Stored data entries
************

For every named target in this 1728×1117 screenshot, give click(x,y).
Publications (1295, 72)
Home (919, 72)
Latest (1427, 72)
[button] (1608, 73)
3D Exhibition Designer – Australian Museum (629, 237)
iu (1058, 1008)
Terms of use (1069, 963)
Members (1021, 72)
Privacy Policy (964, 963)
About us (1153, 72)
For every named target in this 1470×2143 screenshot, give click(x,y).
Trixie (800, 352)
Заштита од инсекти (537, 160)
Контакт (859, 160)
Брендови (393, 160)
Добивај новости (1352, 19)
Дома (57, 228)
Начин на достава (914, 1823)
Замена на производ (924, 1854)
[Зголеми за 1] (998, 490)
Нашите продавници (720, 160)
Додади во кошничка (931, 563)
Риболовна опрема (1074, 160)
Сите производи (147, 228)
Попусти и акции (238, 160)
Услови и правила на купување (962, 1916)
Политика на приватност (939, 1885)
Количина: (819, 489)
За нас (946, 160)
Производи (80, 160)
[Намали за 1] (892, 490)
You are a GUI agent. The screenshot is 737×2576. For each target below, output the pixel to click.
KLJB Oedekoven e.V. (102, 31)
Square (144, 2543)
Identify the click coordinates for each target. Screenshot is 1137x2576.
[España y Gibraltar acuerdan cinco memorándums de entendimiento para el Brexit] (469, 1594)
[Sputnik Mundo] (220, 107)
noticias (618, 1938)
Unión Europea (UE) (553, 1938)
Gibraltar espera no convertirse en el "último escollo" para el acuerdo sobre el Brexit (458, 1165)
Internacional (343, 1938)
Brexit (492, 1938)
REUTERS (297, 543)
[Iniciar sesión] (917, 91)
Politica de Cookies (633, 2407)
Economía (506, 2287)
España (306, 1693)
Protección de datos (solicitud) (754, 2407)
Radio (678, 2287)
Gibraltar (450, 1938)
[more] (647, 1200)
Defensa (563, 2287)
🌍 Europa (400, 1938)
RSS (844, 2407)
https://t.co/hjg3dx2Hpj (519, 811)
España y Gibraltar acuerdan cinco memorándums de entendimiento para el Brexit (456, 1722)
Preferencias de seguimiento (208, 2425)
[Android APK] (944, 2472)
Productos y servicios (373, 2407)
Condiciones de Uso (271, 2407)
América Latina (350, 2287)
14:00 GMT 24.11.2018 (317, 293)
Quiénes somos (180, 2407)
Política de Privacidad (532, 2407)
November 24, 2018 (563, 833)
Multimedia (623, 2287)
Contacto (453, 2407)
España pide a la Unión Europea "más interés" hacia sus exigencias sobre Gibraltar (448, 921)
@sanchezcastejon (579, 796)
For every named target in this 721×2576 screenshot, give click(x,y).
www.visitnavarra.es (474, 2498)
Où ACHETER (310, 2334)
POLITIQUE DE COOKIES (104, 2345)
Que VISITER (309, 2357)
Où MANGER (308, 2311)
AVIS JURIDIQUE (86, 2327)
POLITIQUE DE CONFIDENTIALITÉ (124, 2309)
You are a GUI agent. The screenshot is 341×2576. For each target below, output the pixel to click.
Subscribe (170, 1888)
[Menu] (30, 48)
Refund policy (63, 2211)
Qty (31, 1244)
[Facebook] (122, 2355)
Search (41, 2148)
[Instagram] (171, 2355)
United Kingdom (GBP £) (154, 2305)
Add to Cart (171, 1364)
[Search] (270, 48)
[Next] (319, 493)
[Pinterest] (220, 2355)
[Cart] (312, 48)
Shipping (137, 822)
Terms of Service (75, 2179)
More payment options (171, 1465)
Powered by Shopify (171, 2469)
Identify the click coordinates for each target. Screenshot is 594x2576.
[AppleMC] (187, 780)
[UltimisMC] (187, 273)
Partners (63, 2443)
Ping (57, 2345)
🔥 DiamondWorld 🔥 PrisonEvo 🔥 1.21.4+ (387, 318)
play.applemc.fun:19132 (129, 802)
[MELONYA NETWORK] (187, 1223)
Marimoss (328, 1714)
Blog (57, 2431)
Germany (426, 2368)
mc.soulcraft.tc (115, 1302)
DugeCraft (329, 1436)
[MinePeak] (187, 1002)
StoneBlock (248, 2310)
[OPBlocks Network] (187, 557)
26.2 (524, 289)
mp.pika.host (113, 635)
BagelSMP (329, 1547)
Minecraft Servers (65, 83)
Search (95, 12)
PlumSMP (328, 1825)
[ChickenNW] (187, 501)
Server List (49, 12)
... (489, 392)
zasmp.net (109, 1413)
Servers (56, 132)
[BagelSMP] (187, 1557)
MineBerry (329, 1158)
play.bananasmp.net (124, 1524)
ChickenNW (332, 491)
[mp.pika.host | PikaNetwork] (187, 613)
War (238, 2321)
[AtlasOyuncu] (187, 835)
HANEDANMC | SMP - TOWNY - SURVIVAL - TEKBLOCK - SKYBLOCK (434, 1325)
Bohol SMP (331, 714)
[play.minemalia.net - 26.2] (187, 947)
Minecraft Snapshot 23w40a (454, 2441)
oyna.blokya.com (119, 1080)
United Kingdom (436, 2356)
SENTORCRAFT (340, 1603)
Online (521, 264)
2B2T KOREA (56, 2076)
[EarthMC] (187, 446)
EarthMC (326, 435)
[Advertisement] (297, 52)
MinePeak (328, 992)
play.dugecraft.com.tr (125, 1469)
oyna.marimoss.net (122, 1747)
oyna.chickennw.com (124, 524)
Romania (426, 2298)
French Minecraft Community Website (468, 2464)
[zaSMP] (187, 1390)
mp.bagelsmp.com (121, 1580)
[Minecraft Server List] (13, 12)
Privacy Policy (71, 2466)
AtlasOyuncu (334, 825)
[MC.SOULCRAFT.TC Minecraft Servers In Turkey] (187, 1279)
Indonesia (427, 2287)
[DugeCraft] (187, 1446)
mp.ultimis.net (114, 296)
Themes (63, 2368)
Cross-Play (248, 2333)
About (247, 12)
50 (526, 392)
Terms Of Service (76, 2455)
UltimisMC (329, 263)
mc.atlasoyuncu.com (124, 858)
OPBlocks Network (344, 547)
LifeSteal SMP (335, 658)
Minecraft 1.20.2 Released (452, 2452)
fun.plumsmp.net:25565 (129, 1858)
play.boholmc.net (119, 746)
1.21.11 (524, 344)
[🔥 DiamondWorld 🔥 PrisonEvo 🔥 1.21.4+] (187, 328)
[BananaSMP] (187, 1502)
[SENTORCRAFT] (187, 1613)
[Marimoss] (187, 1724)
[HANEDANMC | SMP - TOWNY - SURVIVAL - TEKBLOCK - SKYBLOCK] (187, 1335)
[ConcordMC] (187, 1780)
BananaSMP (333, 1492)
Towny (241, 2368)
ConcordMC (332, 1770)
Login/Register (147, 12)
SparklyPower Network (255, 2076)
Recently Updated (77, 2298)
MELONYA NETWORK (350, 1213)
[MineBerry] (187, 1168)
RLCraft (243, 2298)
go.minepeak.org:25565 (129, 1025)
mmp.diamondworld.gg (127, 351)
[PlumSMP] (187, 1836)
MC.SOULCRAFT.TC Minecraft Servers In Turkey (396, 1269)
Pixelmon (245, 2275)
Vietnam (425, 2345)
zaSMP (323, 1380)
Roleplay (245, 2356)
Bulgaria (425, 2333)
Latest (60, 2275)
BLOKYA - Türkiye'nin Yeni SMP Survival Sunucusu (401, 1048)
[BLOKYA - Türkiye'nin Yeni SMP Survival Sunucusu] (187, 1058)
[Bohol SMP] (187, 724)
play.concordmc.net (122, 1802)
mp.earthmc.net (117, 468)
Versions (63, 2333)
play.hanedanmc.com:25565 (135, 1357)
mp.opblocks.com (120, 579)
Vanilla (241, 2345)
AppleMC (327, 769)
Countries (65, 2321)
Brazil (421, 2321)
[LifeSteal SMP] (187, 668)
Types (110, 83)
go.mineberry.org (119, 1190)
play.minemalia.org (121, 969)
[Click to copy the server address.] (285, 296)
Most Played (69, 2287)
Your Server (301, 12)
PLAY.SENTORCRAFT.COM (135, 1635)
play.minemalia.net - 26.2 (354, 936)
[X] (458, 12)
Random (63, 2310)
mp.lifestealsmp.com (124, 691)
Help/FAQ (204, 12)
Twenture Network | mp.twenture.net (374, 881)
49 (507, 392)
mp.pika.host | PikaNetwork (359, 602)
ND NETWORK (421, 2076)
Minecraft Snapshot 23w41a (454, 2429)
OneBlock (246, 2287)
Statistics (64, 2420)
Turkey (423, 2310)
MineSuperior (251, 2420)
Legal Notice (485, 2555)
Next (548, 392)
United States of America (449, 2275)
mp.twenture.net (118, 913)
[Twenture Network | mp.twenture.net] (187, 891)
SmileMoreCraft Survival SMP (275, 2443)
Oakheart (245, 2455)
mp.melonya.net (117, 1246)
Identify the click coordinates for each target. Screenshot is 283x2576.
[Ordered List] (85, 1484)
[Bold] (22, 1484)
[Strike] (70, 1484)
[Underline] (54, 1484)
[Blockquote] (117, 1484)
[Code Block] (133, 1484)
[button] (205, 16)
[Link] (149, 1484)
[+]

************

▶ _WORK TO BE COMPLETED_
Please return every line in the data that includes the string "POLITIQUE".

▶ _OUTPUT FOR THIS EXERCISE_
POLITIQUE DE COOKIES (104, 2345)
POLITIQUE DE CONFIDENTIALITÉ (124, 2309)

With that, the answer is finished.